Re: [PATCH v3] PCI: hv: Only reuse existing IRTE allocation for Multi-MSI

Wei Liu <wei.liu@xxxxxxxxxx> · Fri, 11 Nov 2022 23:40:31 +0000

On Fri, Nov 11, 2022 at 10:56:28AM +0100, Lorenzo Pieralisi wrote:
> On Fri, Nov 04, 2022 at 03:29:53PM -0700, Dexuan Cui wrote:
> > Jeffrey added Multi-MSI support to the pci-hyperv driver by the 4 patches:
> > 08e61e861a0e ("PCI: hv: Fix multi-MSI to allow more than one MSI vector")
> > 455880dfe292 ("PCI: hv: Fix hv_arch_irq_unmask() for multi-MSI")
> > b4b77778ecc5 ("PCI: hv: Reuse existing IRTE allocation in compose_msi_msg()")

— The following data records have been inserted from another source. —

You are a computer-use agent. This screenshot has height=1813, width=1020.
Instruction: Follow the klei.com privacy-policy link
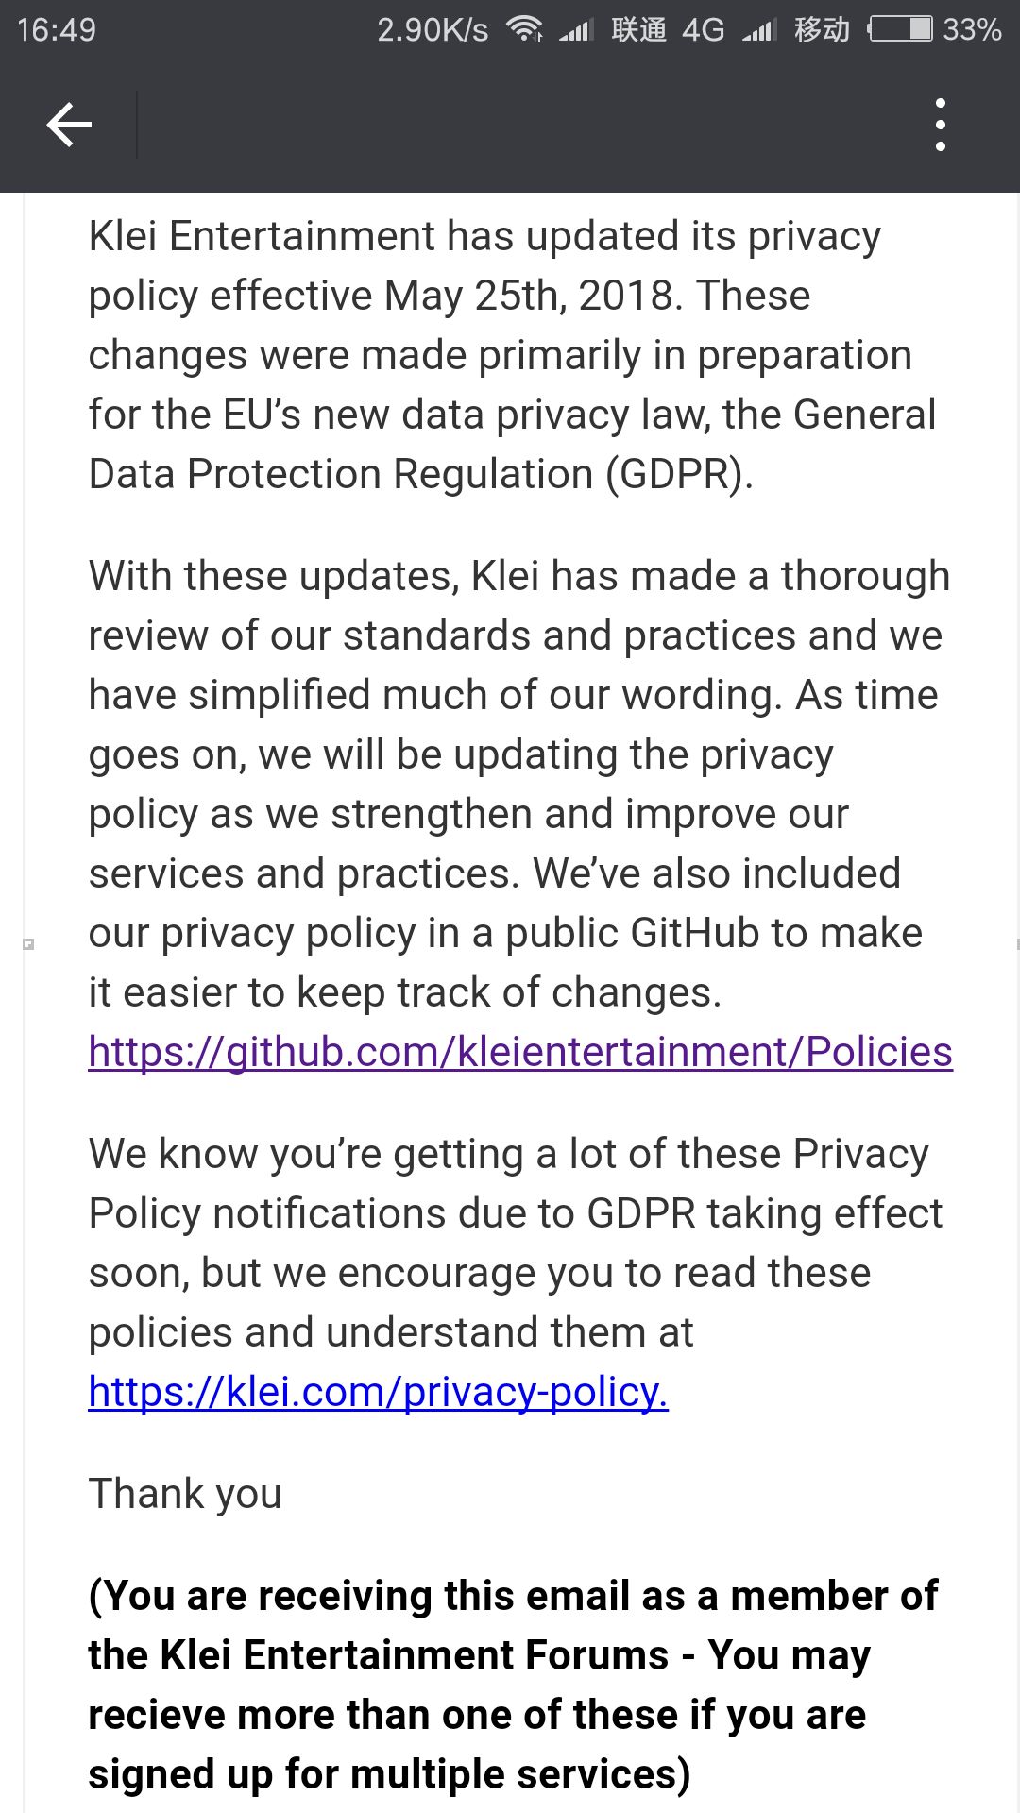pyautogui.click(x=379, y=1392)
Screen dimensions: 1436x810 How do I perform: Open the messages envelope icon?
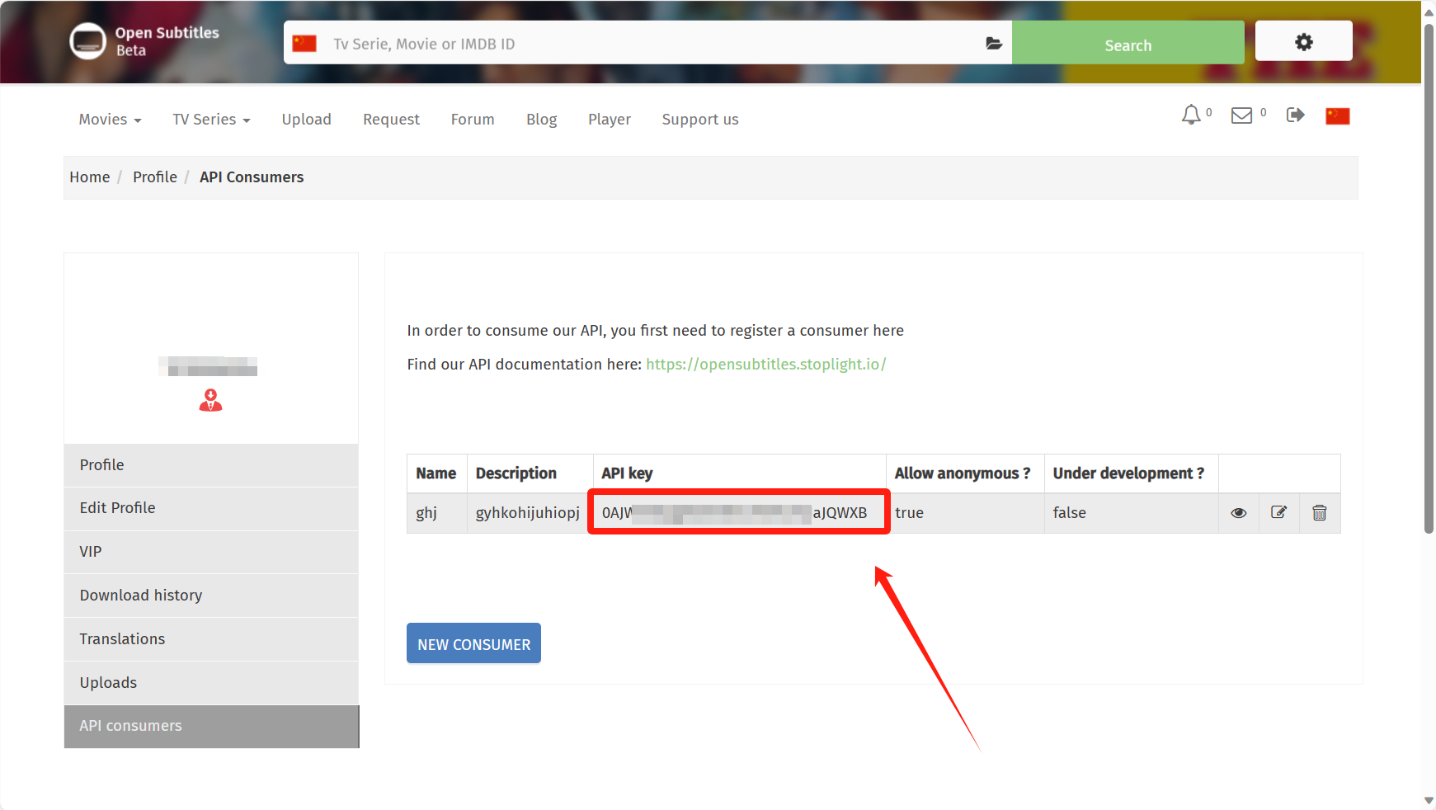[1241, 116]
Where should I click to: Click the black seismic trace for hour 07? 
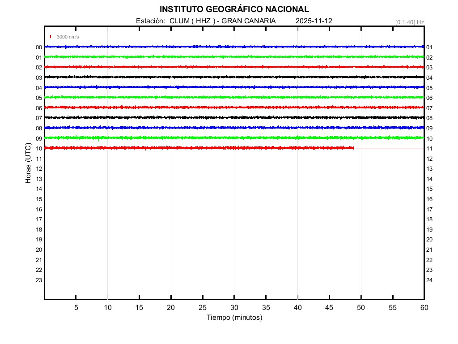(x=234, y=117)
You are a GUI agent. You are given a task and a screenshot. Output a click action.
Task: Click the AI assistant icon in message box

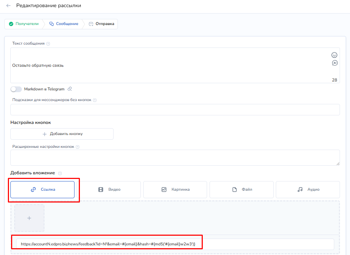coord(335,63)
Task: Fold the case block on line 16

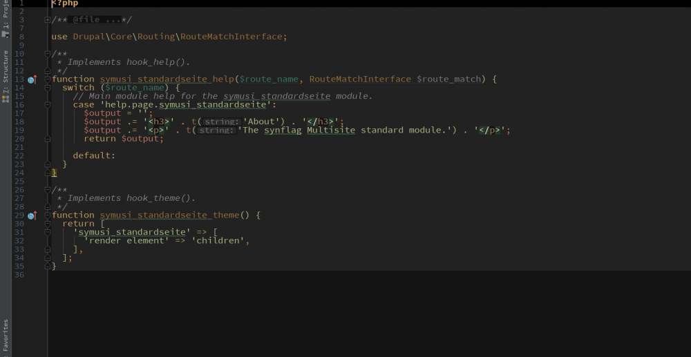Action: pyautogui.click(x=47, y=105)
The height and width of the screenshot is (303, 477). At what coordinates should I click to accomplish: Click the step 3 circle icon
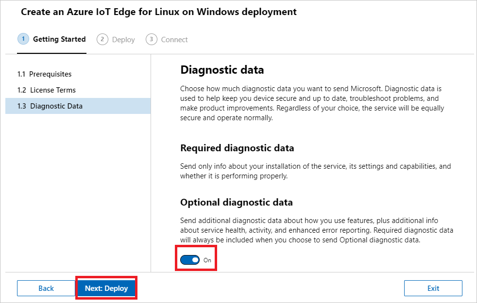click(x=151, y=40)
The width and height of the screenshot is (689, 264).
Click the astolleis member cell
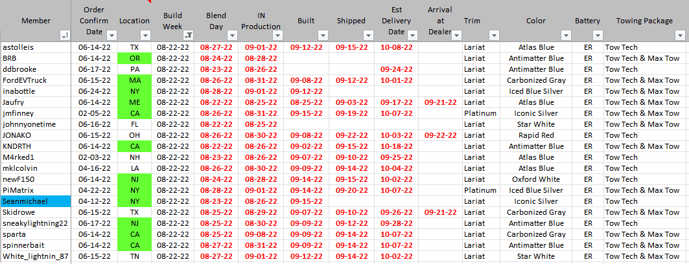coord(36,47)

> > a2bad844a67b ("PCI: hv: Fix interrupt mapping for multi-MSI")
> > 
> > It turns out that the third patch (b4b77778ecc5) causes a performance
> > regression because all the interrupts now happen on 1 physical CPU (or two
> > pCPUs, if one pCPU doesn't have enough vectors). When a guest has many PCI
> > devices, it may suffer from soft lockups if the workload is heavy, e.g.,
> > see https://lwn.net/ml/linux-kernel/20220804025104.15673-1-decui@xxxxxxxxxxxxx/
> > 
> > Commit b4b77778ecc5 itself is good. The real issue is that the hypercall in
> > hv_irq_unmask() -> hv_arch_irq_unmask() ->
> > hv_do_hypercall(HVCALL_RETARGET_INTERRUPT...) only changes the target
> > virtual CPU rather than physical CPU; with b4b77778ecc5, the pCPU is
> > determined only once in hv_compose_msi_msg() where only vCPU0 is specified;
> > consequently the hypervisor only uses 1 target pCPU for all the interrupts.
> > 
> > Note: before b4b77778ecc5, the pCPU is determined twice, and when the pCPU
> > is determinted the second time, the vCPU in the effective affinity mask is
> > used (i.e., it isn't always vCPU0), so the hypervisor chooses different
> > pCPU for each interrupt.
> > 
> > The hypercall will be fixed in future to update the pCPU as well, but
> > that will take quite a while, so let's restore the old behavior in
> > hv_compose_msi_msg(), i.e., don't reuse the existing IRTE allocation for
> > single-MSI and MSI-X; for multi-MSI, we choose the vCPU in a round-robin
> > manner for each PCI device, so the interrupts of different devices can
> > happen on different pCPUs, though the interrupts of each device happen on
> > some single pCPU.
> > 
> > The hypercall fix may not be backported to all old versions of Hyper-V, so
> > we want to have this guest side change for ever (or at least till we're sure
> > the old affected versions of Hyper-V are no longer supported).
> > 
> > Fixes: b4b77778ecc5 ("PCI: hv: Reuse existing IRTE allocation in compose_msi_msg()")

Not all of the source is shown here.